Stirbt Sex im Auto aus?

Wird in der Ostschweiz weniger im Auto miteinander geschlafen?
Wird in der Ostschweiz weniger im Auto miteinander geschlafen? © iStock
Früher trafen sich Männlein und Weiblein an lauschigen Plätzchen und ergaben sich der Leidenschaft. Oft fuhren sie dafür in ein Wäldchen oder an einen abgelegenen Ort. Heute findet man sie kaum mehr: Liebespaare, die ihrer Leidenschaft im Auto nachgehen. Stirbt Sex im Auto aus?

“Früher haben sich Liebespaare unweit von unserem Haus regelmässig geliebt”, erzählt eine Rentnerin aus Herisau. Die Autos seien wippend mit angelaufenen Scheiben im Wäldchen gestanden und man hätte tags darauf die Spuren des Liebesspiels sehen können. “Heute fährt da keiner mehr hin”, sagt sie.

Dies bestätigt Marcel Wehrlin, Sprecher der Ausserrhoder Kantonspolizei. “Früher gab es ab und zu Meldungen von solchen Vorkommnissen, heute fast aber gar keine mehr.” Auch in anderen Kantonen der Ostschweiz tönt es so.

Polizei toleriert Liebesspiel – kontrolliert es aber

Verboten sei das Liebespiel im Auto nicht, sagt Wehrlin. Solange sich niemand daran stört und keine Meldung gemacht wird, sei es kein Problem. Wer von der Polizei erwischt wird, wird aber kontrolliert: “Wir geben uns diskret zu erkennen und klären ab, ob der Akt einvernehmlich ist.” Die Polizei sei dabei an das Amtsgeheimnis gebunden und verhalte sich strikt diskret.

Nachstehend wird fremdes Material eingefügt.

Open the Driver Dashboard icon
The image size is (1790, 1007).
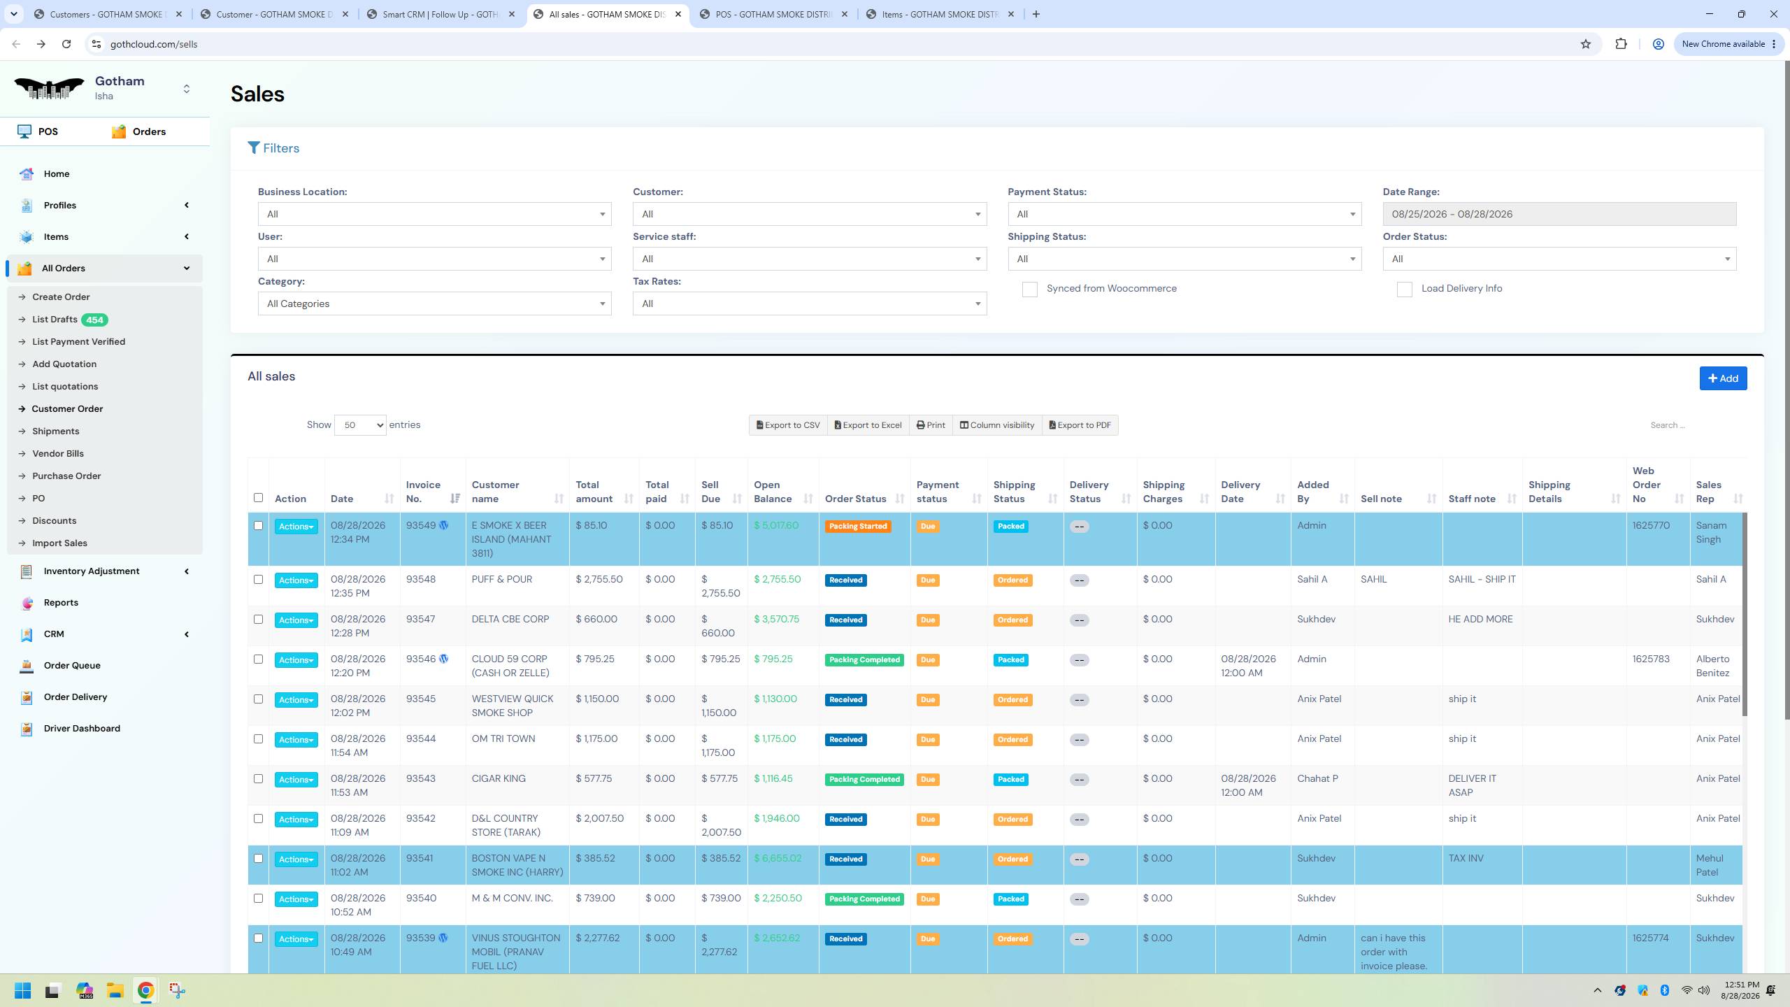coord(27,729)
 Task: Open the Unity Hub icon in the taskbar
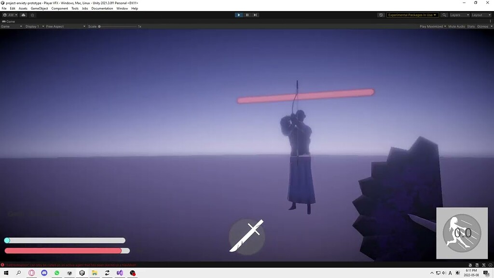[x=82, y=273]
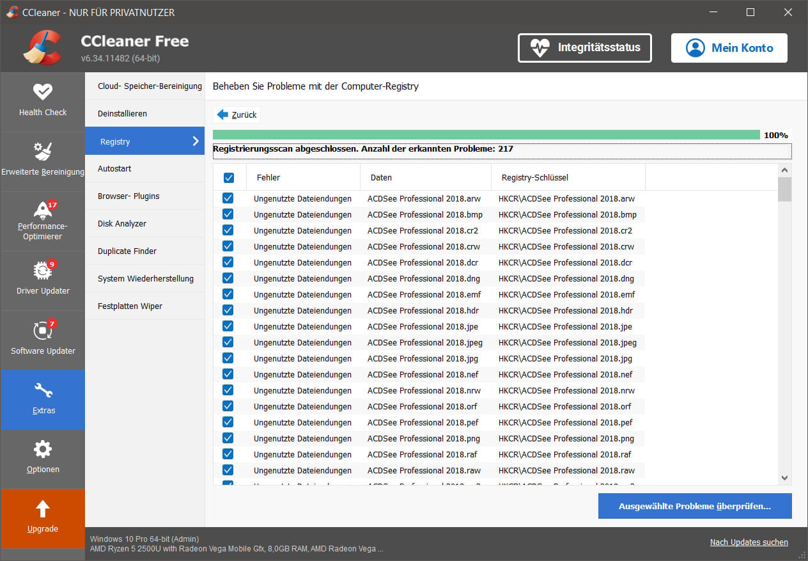Uncheck the ACDSee Professional 2018.bmp entry
Viewport: 808px width, 561px height.
(x=228, y=214)
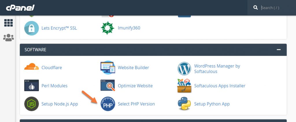The width and height of the screenshot is (296, 122).
Task: Select the PHP version blue icon
Action: (x=108, y=104)
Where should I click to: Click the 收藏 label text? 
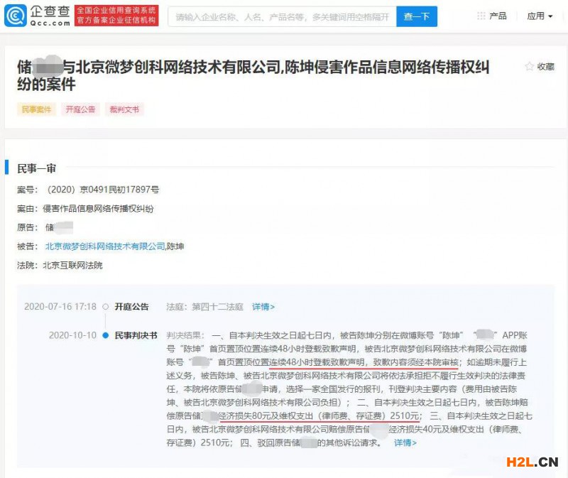click(545, 67)
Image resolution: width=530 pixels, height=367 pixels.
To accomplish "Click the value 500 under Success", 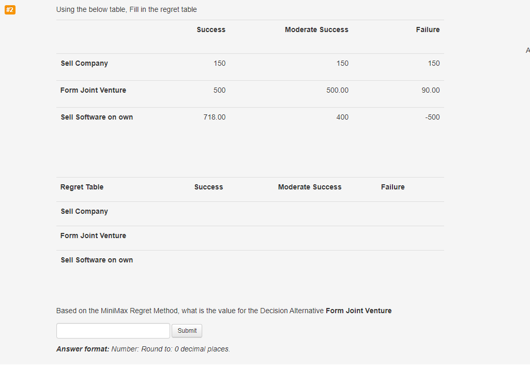I will pyautogui.click(x=219, y=90).
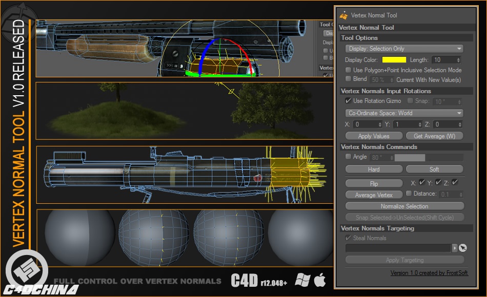
Task: Click the Windows logo icon
Action: (x=302, y=281)
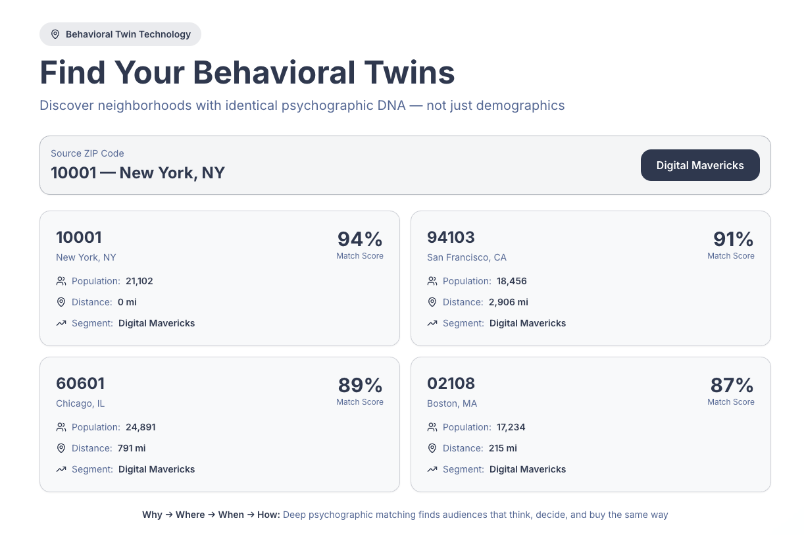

Liebe im Auto hat besonderen Reiz

Für den Paartherapeuten Klaus Heer hat das Liebemachen im Auto einen besonderen Reiz: “Viele Leute verbinden aufregende Erinnerungen mit dem Auto als Liebes-Schauplatz. Als man jung, gelenkig und unsäglich verliebt war und nirgendwo einen geschützten Ort hatte, wo man sich ungestört lieben konnte, bot sich das Auto als einziges sexuelles Refugium an. Diese Stimmung kann wieder aufkommen, wenn man älter ist.”

Er bezweifelt, dass das Auto als Liebes-Gemach ausgedient hat: “Das Auto bietet eine vertraute erotische Intimität und eine attraktive Nähe, die der sexuellen Erregung mächtig Brennstoff liefert. Hier kann eine Atmosphäre der Verruchtheit entstehen, die man sonst nur aus Filmen kennt. In den braven vier Wänden im heimischen Bett ist das nicht möglich. Sex im Auto ist immer ein wenig verboten und sündig. Besonders natürlich, wenn er bei einem geheimen Seitensprung zum Zuge kommt. Allemal muss man damit rechnen, dass man gesehen oder beobachtet wird. Das erhöht die Spannung, auch die sexuelle Aufregung.”

Bessere Verstecke beim Liebesspiel

Heer glaubt nicht, dass die Attraktivität schwindet, hat aber eine Erklärung für das Abnehmen der Sichtungen: “Vielleicht verstecken sich die Paare einfach besser als früher und lassen sich nicht erwischen.” Auch bei der Polizei teilt man diese These.